* **TEKST ŹRÓDŁOWY**
Jeden z najważniejszych urzędników w Lublinie, m. in. przez podstawionych ludzi wpłacił 84 tys. zł na rzecz Janusza Palikota - wynika z akt sprawy do których dotarliśmy. Krzysztof Łątka wszystkiemu zaprzecza.
Kilka dni temu pojechałem do Radomia, żeby przejrzeć akta sprawy.
Skąd studenci lub ludzie świeżo po studiach mieli do wydania 12-21 tys. zł na kampanię wyborczą? Część tłumaczyła, że dostali pieniądze od rodziny, zaoszczędzili lub przywieźli zza granicy. Prokurator nie potrafił tego sprawdzić.
Jednak znaleźli się ludzie, którzy przyznali, że pieniądze ofiarował im Łątka, w 2005 koordynator kampanii wyborczej lubelskiej Platformy, a dziś dyrektor departamentu sekretarza miasta Lublin.
Zgodnie wskazały go m.in. cztery przesłuchiwane osoby. Miał im wręczyć pliki banknotów przewiązane taśmą z banku, zapakowane w brązowe koperty oraz karteczki z numerem konta.
Pieniądze tego samego dnia wpłacili na swoje konta i od razu przelali na rzecz Palikota.
Łątka zaprzecza. A Palikot wietrzy spisek. Część osób, które obciążyły Łątkę, to wspólnicy lub pracownicy Dariusza Piątka, radnego miejskiego skłóconego teraz z Palikotem. Trefne pieniądze mieli dostać od Łątki podczas spotkania w siedzibie Hanesco, firmy Piątka.

* **DOSTARCZONY MATERIAŁ**
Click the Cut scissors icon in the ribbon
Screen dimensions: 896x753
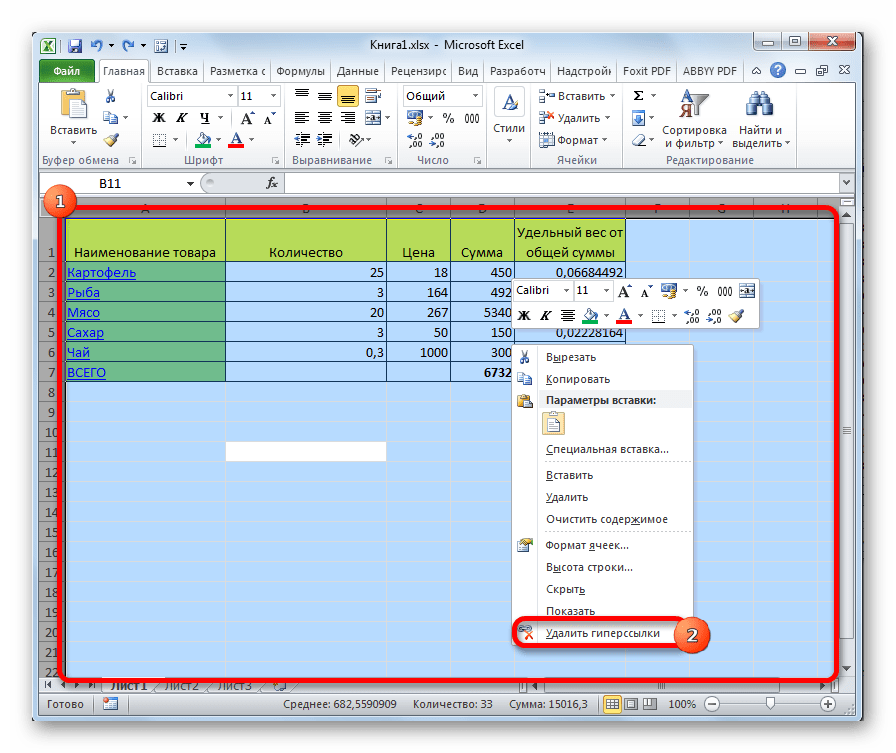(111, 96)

* * *

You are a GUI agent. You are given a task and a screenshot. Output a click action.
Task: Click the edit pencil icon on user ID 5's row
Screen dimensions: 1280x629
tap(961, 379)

* **ZADANIA DO WYKONANIA**
A. Wyjaśnij w jednym do trzech zdań, dlaczego według artykułu o wpłatach na kampanię Palikota Janusz Palikot wietrzy spisek.
B. Pisz dalej artykuł o wpłatach na kampanię Palikota, zaczynając od miejsca, w którym się kończy.
Materiał nie jest tu do niczego potrzebny.

* **WYNIKI KOLEJNYCH ZADAŃ**
A. Część osób, które obciążyły Łątkę, to wspólnicy lub pracownicy Dariusza Piątka, radnego miejskiego skłóconego teraz z Palikotem. Pieniądze miały też zostać przekazane podczas spotkania w siedzibie Hanesco, firmy Piątka.

B.
"W tej kwestii wydaje mi się najciekawsze i najważniejsze z punktu widzenia naszej ojczyzny to co zmajstrował Dariusz Piątek! (…) Ja jestem w szoku! Dziwię się Panu! Doprawdy to czy Łątka umie się wytłumaczyć jest niczym wobec intrygi Piątka! Niech Pan myśli o Polsce a nie tylko o tym aby mi przypiepszyć! Ludzie typu Piątek to samoobrona , to mały Andrzej Lepper, czy nie to jest głównym problemem naszej ojczyzny?” napisał do mnie Palikot (pisownia oryginalna).
Szef lubelskiej PO złoży wniosek o wyrzucenie Piątka z partii.
Łątka wszystkiemu zaprzecza
- Świadek, który jako pierwszy zeznawał, został przestraszony przez policjantów. Pozostałych trzech osób nie znam, jedną z nich może raz widziałem w siedzibie Hanesco - dodaje Łątka.
Lubelski Ratusz, gdzie Krzysztof Łątka jest wysoko postawionym urzędnikiem, nie zamierza na razie podejmować żadnych kroków.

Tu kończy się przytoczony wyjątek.